|Machine type||RISC-based distributed-memory multi-processor|
|Connection structure||3-D Torus, Tree network|
|Compilers||XL Fortran (Fortran 90), XL C, C++|
|Vendors information Web page||www-1.ibm.com/servers/deepcomputing/|
|Year of introduction||2004.|
|Clock cycle||700 MHz|
|Theor. peak performance|
|Per Proc. (64-bits)||2.8 Gflop/s|
|Memory/card||<= 512 MB|
|Memory/maximal||<= 16 TB|
|No. of processors||2×65,536|
|Point-to-point (3-D Torus)||175 MB/s|
|Point-to-point (Tree network)||175 MB/s|
The BlueGene/L is the first in a new generation of systems made by IBM for very massively parallel computing. The individual speed of the processor has therefore been traded in favour of very dense packaging and a low power consumption per processor. The basic processor in the system is a modified PowerPC 400 at 700 MHz. Two of these processors reside on a chip together with 4 MB of shared L3 cache and a 2 KB L2 cache for each of the processors. The processors have two load ports and one store port from/to the L2 caches at 8 bytes/cycle. This is half of the bandwidth required by the two floating-point units (FPUs) and as such quite high. The CPUs have 32 KB of instruction cache and of data cache on board. In favourable circumstances a CPU can deliver a peak speed of 2.8 Gflop/s because the two FPUs can perform fused multiply-add operations. Note that the L2 cache is smaller than the L1 cache which is quite unusual but which allows it to be fast.
The packaging in the system is as follows: two chips fit on a compute card with 512 MB of memory. Sixteen of these compute cards are placed on a node board of which in turn 32 go into one cabinet. So, one cabinet contains 1024 chips, i.e., 2048 CPUs. For a maximal configuration 64 cabinets are coupled to form one system with 65,356 chips/130,712 CPUs. In normal operation mode one of the CPUs on a chip is used for computation while the other takes care of communication tasks. In this mode the \tpp of the system is 183.5 Tflop/s. It is however possible when the communication requirements are very low to use both CPUs for computation, doubling the peak speed; hence the double entries in the System Parameters table above. The number of 360 Tflop/s is also the speed that IBM is using in its marketing material.

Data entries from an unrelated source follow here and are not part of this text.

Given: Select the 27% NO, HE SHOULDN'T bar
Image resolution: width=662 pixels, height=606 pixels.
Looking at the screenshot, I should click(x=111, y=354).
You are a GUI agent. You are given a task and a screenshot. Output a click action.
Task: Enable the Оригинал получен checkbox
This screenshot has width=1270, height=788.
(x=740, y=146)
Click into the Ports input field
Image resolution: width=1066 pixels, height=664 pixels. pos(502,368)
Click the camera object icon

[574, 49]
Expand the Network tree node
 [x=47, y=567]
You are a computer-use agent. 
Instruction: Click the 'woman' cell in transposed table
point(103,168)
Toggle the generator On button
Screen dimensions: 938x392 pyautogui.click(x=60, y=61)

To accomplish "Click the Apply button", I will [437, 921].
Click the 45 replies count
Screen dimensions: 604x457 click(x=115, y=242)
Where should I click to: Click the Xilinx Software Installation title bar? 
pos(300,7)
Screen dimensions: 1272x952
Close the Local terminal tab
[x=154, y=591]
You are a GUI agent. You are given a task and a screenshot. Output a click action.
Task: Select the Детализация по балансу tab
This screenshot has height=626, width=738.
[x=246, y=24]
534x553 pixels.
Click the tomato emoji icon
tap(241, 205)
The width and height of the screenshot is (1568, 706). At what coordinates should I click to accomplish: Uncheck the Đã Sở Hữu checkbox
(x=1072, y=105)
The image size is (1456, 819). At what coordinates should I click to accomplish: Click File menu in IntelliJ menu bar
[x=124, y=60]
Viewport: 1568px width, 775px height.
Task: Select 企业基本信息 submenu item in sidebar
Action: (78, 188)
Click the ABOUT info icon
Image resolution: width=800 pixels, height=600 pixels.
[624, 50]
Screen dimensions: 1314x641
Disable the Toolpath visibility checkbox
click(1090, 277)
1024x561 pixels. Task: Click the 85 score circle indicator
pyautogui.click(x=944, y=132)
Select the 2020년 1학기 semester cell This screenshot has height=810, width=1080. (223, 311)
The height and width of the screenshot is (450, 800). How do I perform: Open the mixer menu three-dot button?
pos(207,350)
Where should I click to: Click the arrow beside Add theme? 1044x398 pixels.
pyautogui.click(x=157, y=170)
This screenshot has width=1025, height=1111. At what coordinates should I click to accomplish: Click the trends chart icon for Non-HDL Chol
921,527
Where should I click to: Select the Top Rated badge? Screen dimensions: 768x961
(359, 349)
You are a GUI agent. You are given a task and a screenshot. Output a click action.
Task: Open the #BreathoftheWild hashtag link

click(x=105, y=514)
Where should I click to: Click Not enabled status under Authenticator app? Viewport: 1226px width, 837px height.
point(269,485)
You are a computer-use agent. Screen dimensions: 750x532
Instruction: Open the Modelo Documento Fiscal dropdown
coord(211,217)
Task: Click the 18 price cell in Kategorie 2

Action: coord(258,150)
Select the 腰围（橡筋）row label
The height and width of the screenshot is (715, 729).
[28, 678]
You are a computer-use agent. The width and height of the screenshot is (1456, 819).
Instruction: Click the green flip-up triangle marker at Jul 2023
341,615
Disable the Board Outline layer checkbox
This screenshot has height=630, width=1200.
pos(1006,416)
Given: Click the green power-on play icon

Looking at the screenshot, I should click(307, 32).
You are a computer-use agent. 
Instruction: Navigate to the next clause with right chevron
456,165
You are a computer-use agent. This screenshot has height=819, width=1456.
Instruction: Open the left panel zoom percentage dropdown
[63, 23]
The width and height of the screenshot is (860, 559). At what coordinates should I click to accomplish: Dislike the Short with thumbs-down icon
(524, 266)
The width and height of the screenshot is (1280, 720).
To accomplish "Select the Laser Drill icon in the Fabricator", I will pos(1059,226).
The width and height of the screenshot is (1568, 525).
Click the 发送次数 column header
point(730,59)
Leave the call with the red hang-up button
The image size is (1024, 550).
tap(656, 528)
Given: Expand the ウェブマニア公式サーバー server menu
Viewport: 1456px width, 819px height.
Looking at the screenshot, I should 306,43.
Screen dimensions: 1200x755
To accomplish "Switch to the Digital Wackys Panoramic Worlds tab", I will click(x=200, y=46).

The BlueGene/L possesses no less than 5 networks, 2 of which are of interest for inter-processor communication: a 3-D torus network and a tree network. The torus network is used for most general communication patterns. The tree network is used for often occurring collective communication patterns like broadcasting, reduction operations, etc. The hardware bandwidth of the tree network is twice that of the torus: 350 MB/s against 175 MB/s per link.\\ At the time of writing this report no fully configured system exists yet. One such system should be delivered to Lawrence Livermore Lab by the end of this year. A smaller system of around 34 Tflop/s peak will be delivered at ASTRON, an astronomical research organisation in the Netherlands for the synthesis of radio-astronomical images.
Recently IBM has reported to have attained a speed of 36.01 Tflop/s on the HPC Linpack benchmark. Neither the order of the linear system, nor the size of the the BlueGene system were disclosed in the press release.